Can something be attached to the spring ?

A hanged spring with weights. Students increase the weights and measure the time of 10 swings per weight.

or will the weight have influence ?

?

Or an accelerometer directly connected to the spring.

:~
Students should compute the acceleration by the date.

Grumpy_Mike:
I would use a IR distance sensor under the spring.

Under the spring? (does it work by maximum distance?), can it count 10 swings?

Grumpy_Mike:
Or you could use a pendulum like my project here:-
Harmonograph on Vimeo

What's the kind of its sensors?

Under the spring?

Yes.

does it work by maximum distance?

It measures distance continuously, you want to measure the minimum distance, that is what your code should do.

can it count 10 swings?

that is what your code should do.

Students should compute the acceleration by the date.

By looking at the data you can tell when the maximum and minimum points are. If you know the rate of the data measurements you can determine the time.

Use an IR distance sensor. I think that is the easiest solution and it will work.

There might be many other ways (load cell, magnet + hall, ultrasonic distance, accelerometer, visual with webcam + software, IR gate), but they are not better.

Peter_n:
Use an IR distance sensor. I think that is the easiest solution and it will work.

Is this what you mean:

Is this what you mean:

No no no no no no no no no!!!!!!

Use a voice recognition library and count how many times the string "boing" occurs in the output.

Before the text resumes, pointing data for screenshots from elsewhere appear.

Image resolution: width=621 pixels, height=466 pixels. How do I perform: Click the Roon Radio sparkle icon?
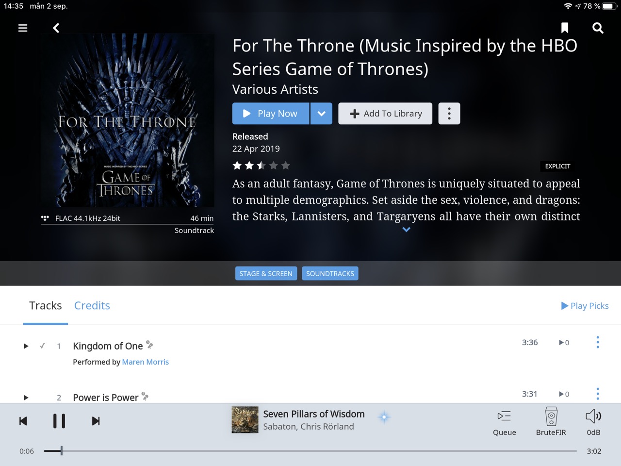click(x=384, y=417)
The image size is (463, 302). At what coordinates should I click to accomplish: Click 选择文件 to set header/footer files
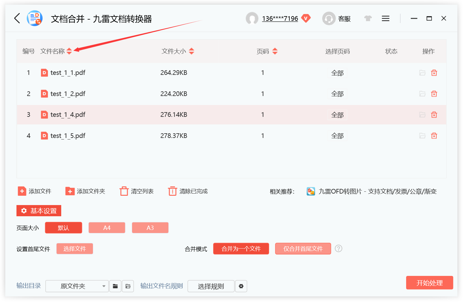click(x=75, y=249)
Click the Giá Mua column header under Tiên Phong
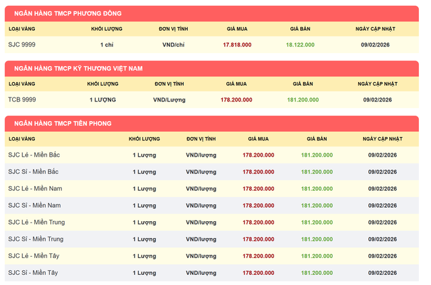This screenshot has width=431, height=285. (258, 138)
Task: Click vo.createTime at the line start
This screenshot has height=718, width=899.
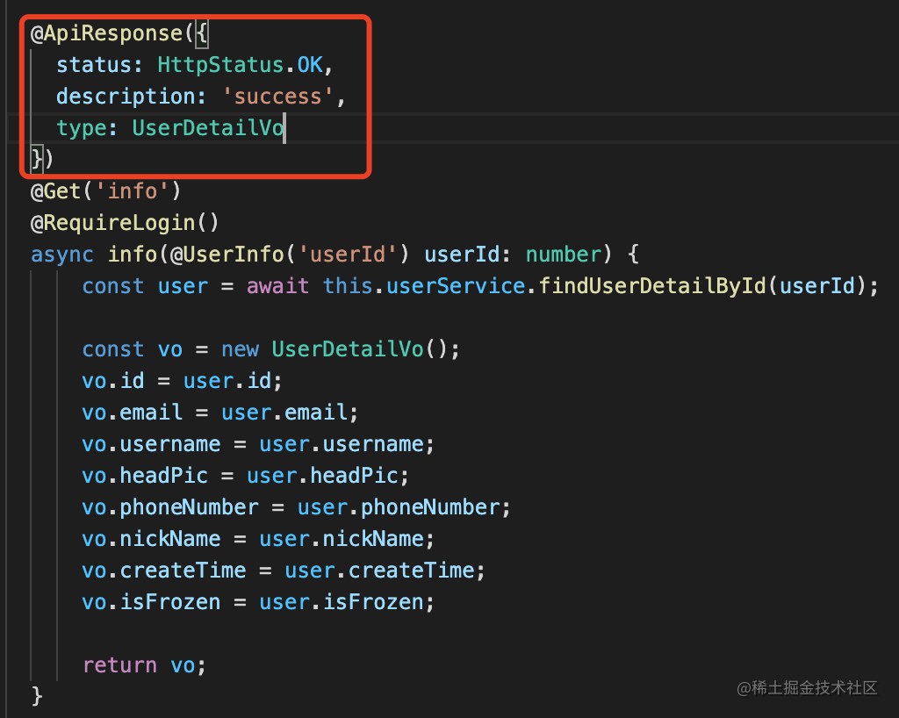Action: 164,571
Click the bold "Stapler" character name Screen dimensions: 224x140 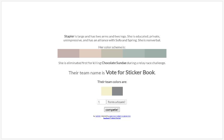[69, 36]
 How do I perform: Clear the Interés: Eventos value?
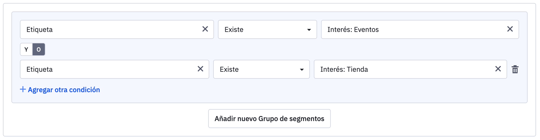[x=510, y=29]
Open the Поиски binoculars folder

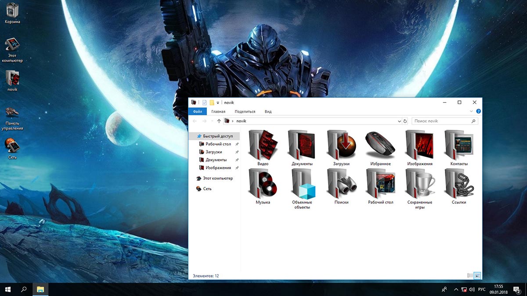click(x=341, y=184)
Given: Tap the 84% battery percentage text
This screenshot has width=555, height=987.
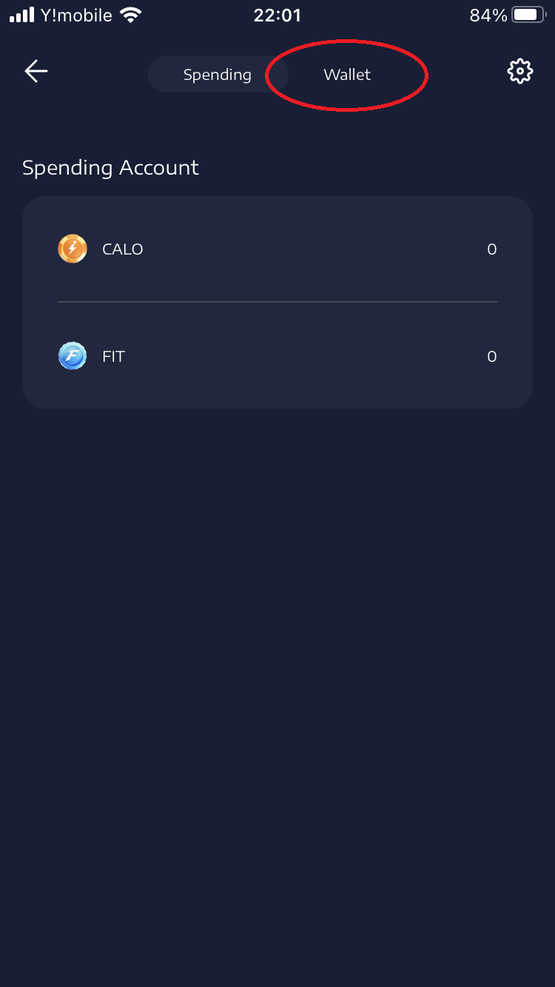Looking at the screenshot, I should (488, 15).
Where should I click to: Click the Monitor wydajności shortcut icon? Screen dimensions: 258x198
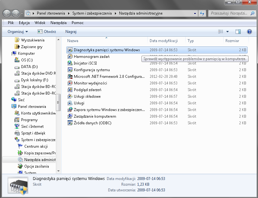point(70,83)
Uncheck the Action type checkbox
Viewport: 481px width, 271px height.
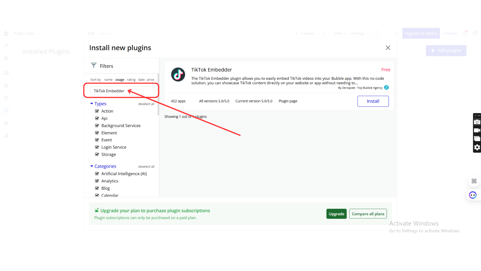[97, 111]
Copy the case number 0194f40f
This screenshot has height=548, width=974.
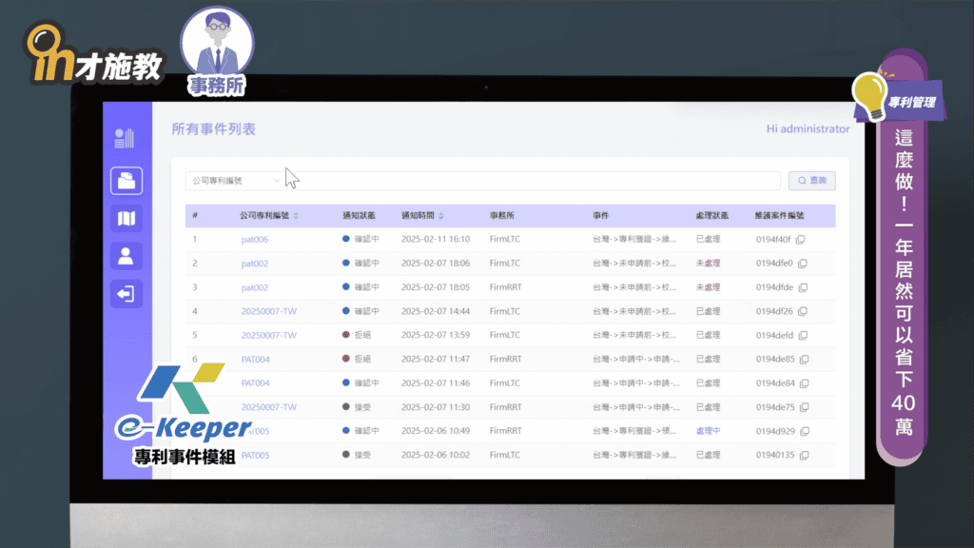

A 'real' IR proximity sensor.
For example these:

You have to find one that has a range that you need and works with 5V.

So all you need is an Arduino Uno and such a sensor (and a 7...7.5...12V power supply). Connect the Arduino Uno to a computer, make the code for it, and maybe you have to attach a piece of white paper to the bottom of the weights.

Have a look at the datasheet, so you know what the output graph is according to the distance.

The Power Supply can be a small switching power supply. It might be needed for more accurate data. The Arduino uses the 5V by default for reference to measure an analog voltage. When the Arduino Uno is powered via the usb cable, the 5V could be 4.6V, and that makes the data inaccurate. You can avoid that by powering the Arduino Uno with a power supply to the barrel jack.